- Em 2 de julho de 2026, o Tribunal de Justiça da União Europeia manteve a multa de 4,1 bilhões de euros ao Google por práticas anticompetitivas ligadas ao Android.
- A decisão sustenta que a empresa abusou da posição dominante ao exigir a pré-instalação da Pesquisa Google, do Chrome e da loja Google Play em dispositivos Android.
- O Google havia recorrido, argumentando que a penalidade penalizaria a inovação, e o tribunal afirmou que a decisão anterior não cometeu erro de direito ao avaliar os efeitos anticoncorrenciais.
- Ao longo da última década, o Google acumula cerca de 11 bilhões de euros em multas antitruste na União Europeia.

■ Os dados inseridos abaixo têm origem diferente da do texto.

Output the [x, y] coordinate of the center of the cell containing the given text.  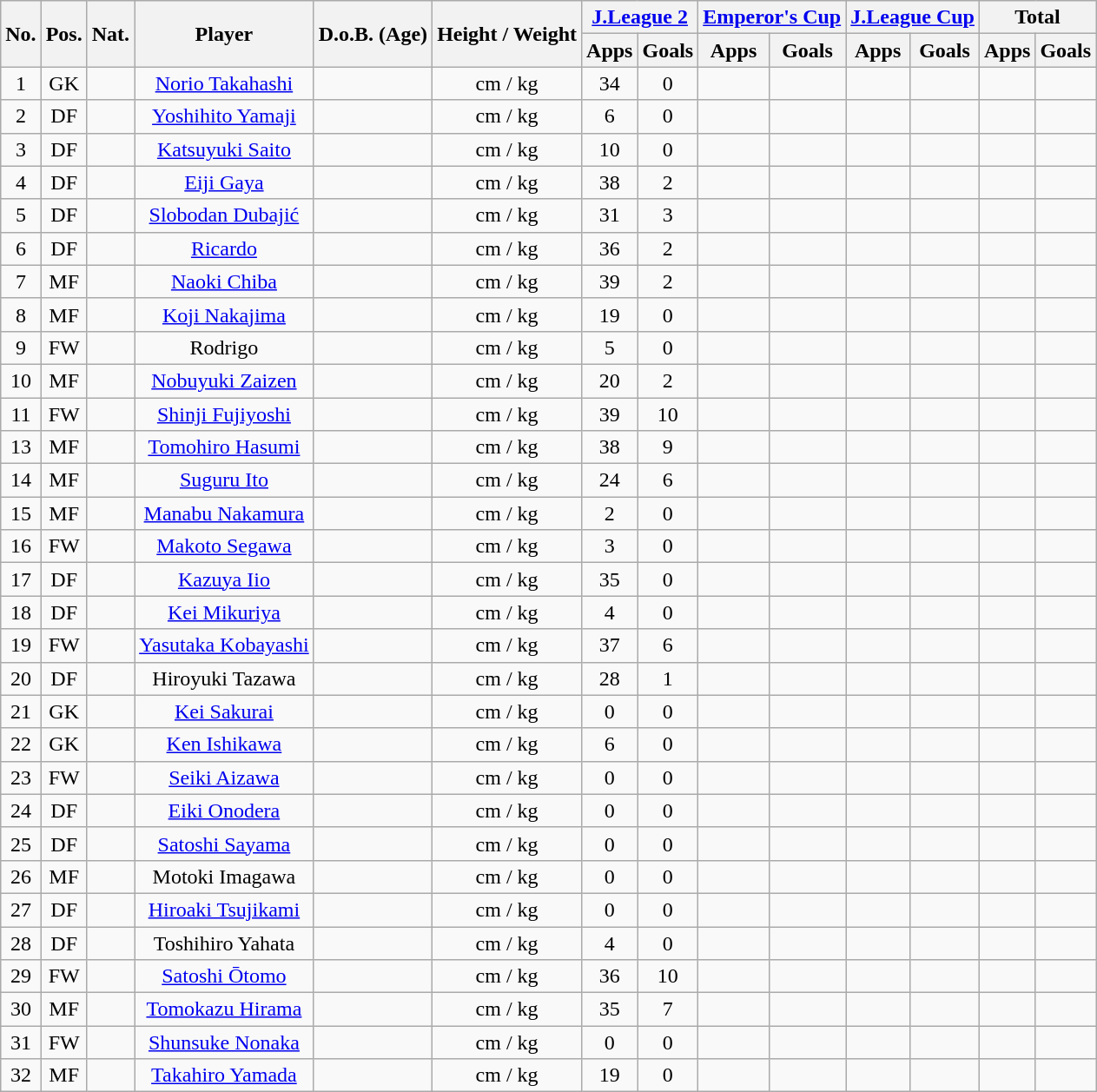
J.League Cup [913, 17]
Toshihiro Yahata [224, 942]
Ken Ishikawa [224, 744]
Tomohiro Hasumi [224, 447]
26 [21, 876]
34 [610, 83]
18 [21, 612]
32 [21, 1075]
Motoki Imagawa [224, 876]
11 [21, 414]
Katsuyuki Saito [224, 149]
J.League 2 [640, 17]
D.o.B. (Age) [373, 34]
Makoto Segawa [224, 546]
Yoshihito Yamaji [224, 116]
Player [224, 34]
Shunsuke Nonaka [224, 1042]
Kei Sakurai [224, 711]
Nobuyuki Zaizen [224, 380]
15 [21, 513]
Ricardo [224, 248]
Slobodan Dubajić [224, 215]
Satoshi Sayama [224, 843]
Koji Nakajima [224, 314]
22 [21, 744]
23 [21, 777]
14 [21, 480]
8 [21, 314]
25 [21, 843]
37 [610, 645]
Pos. [64, 34]
Satoshi Ōtomo [224, 976]
Eiki Onodera [224, 810]
Kazuya Iio [224, 579]
Height / Weight [507, 34]
Yasutaka Kobayashi [224, 645]
Norio Takahashi [224, 83]
21 [21, 711]
Hiroyuki Tazawa [224, 678]
Emperor's Cup [772, 17]
27 [21, 909]
Takahiro Yamada [224, 1075]
30 [21, 1009]
16 [21, 546]
No. [21, 34]
Suguru Ito [224, 480]
Hiroaki Tsujikami [224, 909]
Naoki Chiba [224, 281]
13 [21, 447]
Manabu Nakamura [224, 513]
17 [21, 579]
29 [21, 976]
Tomokazu Hirama [224, 1009]
Rodrigo [224, 347]
Total [1037, 17]
Shinji Fujiyoshi [224, 414]
Nat. [110, 34]
Eiji Gaya [224, 182]
Seiki Aizawa [224, 777]
Kei Mikuriya [224, 612]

- Embora a multa represente menos de 3% do lucro anual da Alphabet, a decisão pode incentivar outros reguladores e empresas a processarem a empresa por danos.

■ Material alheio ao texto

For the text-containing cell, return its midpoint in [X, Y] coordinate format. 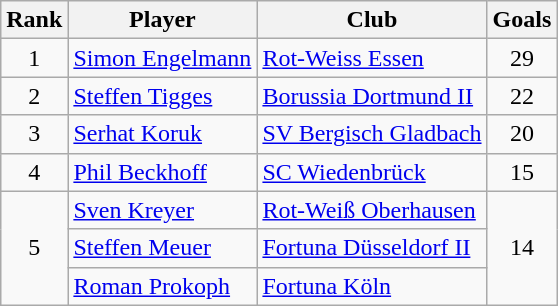
Phil Beckhoff [162, 172]
Rot-Weiß Oberhausen [372, 210]
15 [522, 172]
Steffen Tigges [162, 96]
Goals [522, 20]
22 [522, 96]
20 [522, 134]
Roman Prokoph [162, 286]
SC Wiedenbrück [372, 172]
SV Bergisch Gladbach [372, 134]
Steffen Meuer [162, 248]
Simon Engelmann [162, 58]
29 [522, 58]
3 [34, 134]
Fortuna Düsseldorf II [372, 248]
Fortuna Köln [372, 286]
5 [34, 248]
Sven Kreyer [162, 210]
Player [162, 20]
14 [522, 248]
Club [372, 20]
Borussia Dortmund II [372, 96]
Serhat Koruk [162, 134]
Rank [34, 20]
Rot-Weiss Essen [372, 58]
2 [34, 96]
4 [34, 172]
1 [34, 58]
Search for the cell housing the specified text and yield its [x, y] center coordinate. 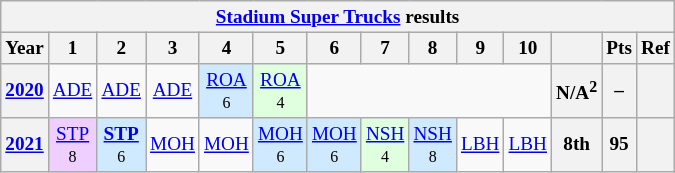
STP8 [72, 145]
STP6 [122, 145]
2021 [25, 145]
8th [577, 145]
Pts [620, 48]
2 [122, 48]
Year [25, 48]
7 [385, 48]
Ref [655, 48]
6 [334, 48]
1 [72, 48]
8 [433, 48]
5 [280, 48]
ROA6 [226, 91]
NSH4 [385, 145]
N/A2 [577, 91]
ROA4 [280, 91]
9 [480, 48]
Stadium Super Trucks results [338, 17]
2020 [25, 91]
10 [528, 48]
NSH8 [433, 145]
4 [226, 48]
3 [173, 48]
95 [620, 145]
– [620, 91]
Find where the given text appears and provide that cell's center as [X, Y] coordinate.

O Google, controlado pela Alphabet, teve nesta quinta-feira 2 de julho de 2026 a manutenção de uma multa bilionária pela União Europeia. O Tribunal de Justiça da UE manteve a decisão que o condenou por práticas anticompetitivas ligadas ao sistema Android. A penalidade totaliza 4,1 bilhões de euros.

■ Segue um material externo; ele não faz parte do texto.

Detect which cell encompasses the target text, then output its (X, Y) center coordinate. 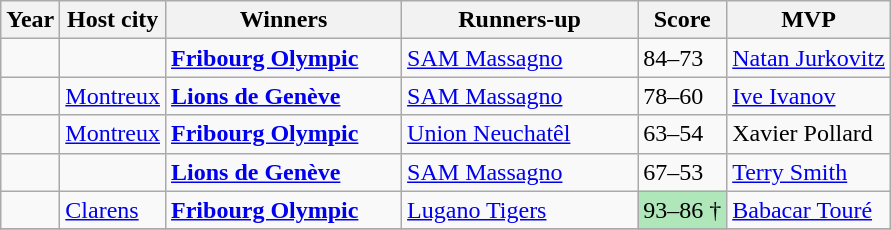
Clarens (113, 210)
78–60 (682, 96)
Runners-up (520, 20)
Natan Jurkovitz (809, 58)
Ive Ivanov (809, 96)
Score (682, 20)
Xavier Pollard (809, 134)
63–54 (682, 134)
Babacar Touré (809, 210)
Winners (284, 20)
Year (30, 20)
84–73 (682, 58)
Lugano Tigers (520, 210)
Terry Smith (809, 172)
MVP (809, 20)
Host city (113, 20)
93–86 † (682, 210)
67–53 (682, 172)
Union Neuchatêl (520, 134)
From the cell containing the given text, extract its center point as (X, Y) coordinate. 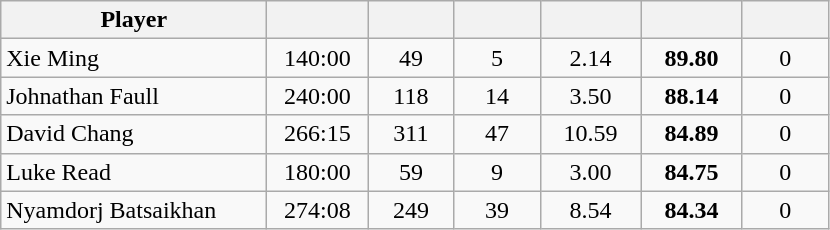
David Chang (134, 134)
84.75 (692, 172)
9 (497, 172)
10.59 (590, 134)
266:15 (318, 134)
88.14 (692, 96)
5 (497, 58)
Xie Ming (134, 58)
49 (411, 58)
Johnathan Faull (134, 96)
3.00 (590, 172)
311 (411, 134)
Luke Read (134, 172)
3.50 (590, 96)
274:08 (318, 210)
140:00 (318, 58)
240:00 (318, 96)
249 (411, 210)
89.80 (692, 58)
47 (497, 134)
59 (411, 172)
39 (497, 210)
84.34 (692, 210)
118 (411, 96)
180:00 (318, 172)
2.14 (590, 58)
84.89 (692, 134)
Player (134, 20)
14 (497, 96)
8.54 (590, 210)
Nyamdorj Batsaikhan (134, 210)
From the cell containing the given text, extract its center point as [x, y] coordinate. 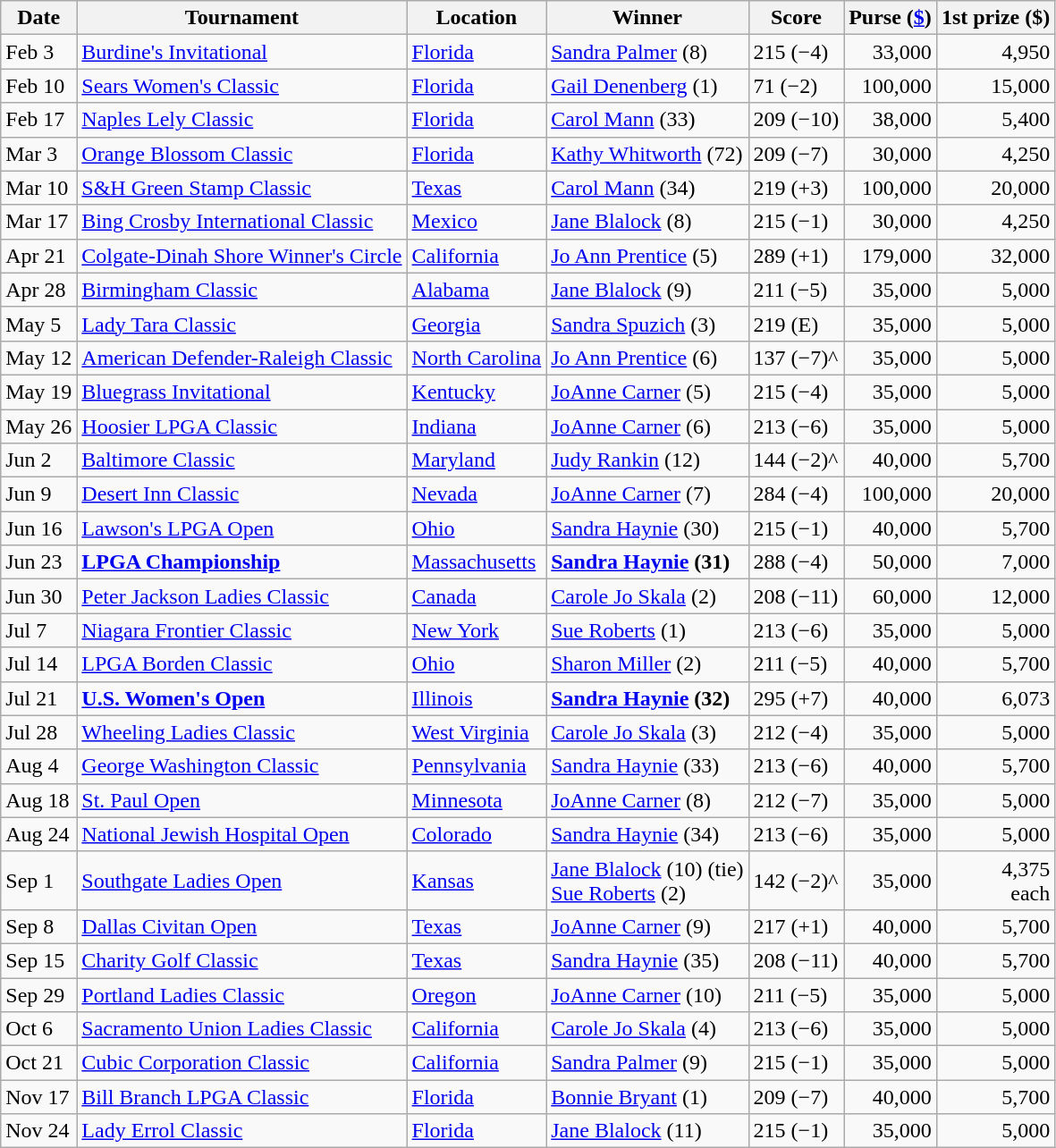
Jul 7 [39, 630]
JoAnne Carner (10) [647, 995]
Birmingham Classic [241, 290]
Sandra Haynie (35) [647, 960]
38,000 [891, 120]
Sandra Haynie (30) [647, 528]
Jo Ann Prentice (5) [647, 256]
S&H Green Stamp Classic [241, 188]
Sep 15 [39, 960]
Pennsylvania [477, 766]
Sandra Haynie (31) [647, 562]
Georgia [477, 324]
Jul 14 [39, 664]
Carol Mann (33) [647, 120]
Jul 28 [39, 732]
Location [477, 18]
Sharon Miller (2) [647, 664]
Sandra Palmer (9) [647, 1063]
Jun 2 [39, 460]
LPGA Borden Classic [241, 664]
Portland Ladies Classic [241, 995]
Nevada [477, 494]
George Washington Classic [241, 766]
May 19 [39, 392]
Desert Inn Classic [241, 494]
142 (−2)^ [796, 880]
71 (−2) [796, 86]
Dallas Civitan Open [241, 926]
North Carolina [477, 358]
New York [477, 630]
JoAnne Carner (6) [647, 427]
Sandra Spuzich (3) [647, 324]
Charity Golf Classic [241, 960]
Hoosier LPGA Classic [241, 427]
Feb 17 [39, 120]
May 26 [39, 427]
Purse ($) [891, 18]
JoAnne Carner (7) [647, 494]
Feb 3 [39, 52]
Jane Blalock (10) (tie) Sue Roberts (2) [647, 880]
Sue Roberts (1) [647, 630]
Kansas [477, 880]
Jun 16 [39, 528]
Orange Blossom Classic [241, 154]
Sandra Haynie (34) [647, 834]
Jun 23 [39, 562]
Carol Mann (34) [647, 188]
LPGA Championship [241, 562]
May 12 [39, 358]
Maryland [477, 460]
Kentucky [477, 392]
St. Paul Open [241, 800]
Mexico [477, 222]
Jane Blalock (9) [647, 290]
Aug 24 [39, 834]
Carole Jo Skala (2) [647, 596]
Apr 28 [39, 290]
Canada [477, 596]
137 (−7)^ [796, 358]
Jo Ann Prentice (6) [647, 358]
1st prize ($) [995, 18]
Feb 10 [39, 86]
Sacramento Union Ladies Classic [241, 1029]
Sears Women's Classic [241, 86]
Aug 4 [39, 766]
Tournament [241, 18]
Date [39, 18]
Oregon [477, 995]
144 (−2)^ [796, 460]
212 (−4) [796, 732]
Indiana [477, 427]
Score [796, 18]
33,000 [891, 52]
5,400 [995, 120]
Mar 17 [39, 222]
Lady Tara Classic [241, 324]
Bing Crosby International Classic [241, 222]
Oct 21 [39, 1063]
4,950 [995, 52]
Sandra Haynie (33) [647, 766]
212 (−7) [796, 800]
Bonnie Bryant (1) [647, 1097]
American Defender-Raleigh Classic [241, 358]
Sandra Palmer (8) [647, 52]
Gail Denenberg (1) [647, 86]
4,375each [995, 880]
288 (−4) [796, 562]
Jun 9 [39, 494]
179,000 [891, 256]
Illinois [477, 698]
Apr 21 [39, 256]
Judy Rankin (12) [647, 460]
Jul 21 [39, 698]
217 (+1) [796, 926]
Wheeling Ladies Classic [241, 732]
Cubic Corporation Classic [241, 1063]
May 5 [39, 324]
Peter Jackson Ladies Classic [241, 596]
Sep 29 [39, 995]
Colgate-Dinah Shore Winner's Circle [241, 256]
Burdine's Invitational [241, 52]
Massachusetts [477, 562]
Alabama [477, 290]
Aug 18 [39, 800]
15,000 [995, 86]
Lawson's LPGA Open [241, 528]
JoAnne Carner (9) [647, 926]
JoAnne Carner (5) [647, 392]
284 (−4) [796, 494]
Mar 10 [39, 188]
U.S. Women's Open [241, 698]
Colorado [477, 834]
West Virginia [477, 732]
32,000 [995, 256]
209 (−10) [796, 120]
Jane Blalock (8) [647, 222]
289 (+1) [796, 256]
Jane Blalock (11) [647, 1131]
Naples Lely Classic [241, 120]
National Jewish Hospital Open [241, 834]
Minnesota [477, 800]
Mar 3 [39, 154]
Sandra Haynie (32) [647, 698]
Oct 6 [39, 1029]
Sep 8 [39, 926]
Jun 30 [39, 596]
Carole Jo Skala (4) [647, 1029]
60,000 [891, 596]
7,000 [995, 562]
295 (+7) [796, 698]
Kathy Whitworth (72) [647, 154]
Carole Jo Skala (3) [647, 732]
Niagara Frontier Classic [241, 630]
219 (E) [796, 324]
50,000 [891, 562]
Winner [647, 18]
Bill Branch LPGA Classic [241, 1097]
JoAnne Carner (8) [647, 800]
219 (+3) [796, 188]
12,000 [995, 596]
Nov 24 [39, 1131]
Sep 1 [39, 880]
Nov 17 [39, 1097]
Lady Errol Classic [241, 1131]
Baltimore Classic [241, 460]
Bluegrass Invitational [241, 392]
Southgate Ladies Open [241, 880]
6,073 [995, 698]
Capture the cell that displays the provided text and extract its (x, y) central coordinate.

A decisão atual confirma que a gigante abusou de sua posição dominante ao exigir que fabricantes de celulares pré-instalassem a Pesquisa Google, o navegador Chrome e a loja Google Play antes de disponibilizarem outros serviços. Isso, segundo o tribunal, limitou o uso de concorrentes.
A conclusão do Tribunal de Justiça da UE sustenta que a decisão da instância anterior não cometeu erro de direito ao avaliar os efeitos anticoncorrenciais das condições de pré-instalação previstas nos acordos do Android. A defesa alegou que a sanção penalizava a inovação, mas a corte rejeitou o argumento.
Segundo a agência Reuters, o Google já acumula cerca de 11 bilhões de euros em multas antitruste na UE ao longo da última década. Mesmo assim, a multa de 4,1 bilhões representa menos de 3% do lucro anual da Alphabet, mas pode sinalizar disposição regulatória para novas ações.
A decisão pode influenciar futuras investigações e ações regulatórias contra a empresa, especialmente por questões de pré-instalação de apps e serviços em dispositivos móveis. Procuradas, autoridades da UE não detalharam novos passos neste momento.
Entre os aspectos em análise permanecem impactos sobre políticas de concorrência no setor de tecnologia e possíveis ajustes operacionais em acordos com fabricantes de dispositivos. A defesa do Google ainda não informou se irá recorrer novamente.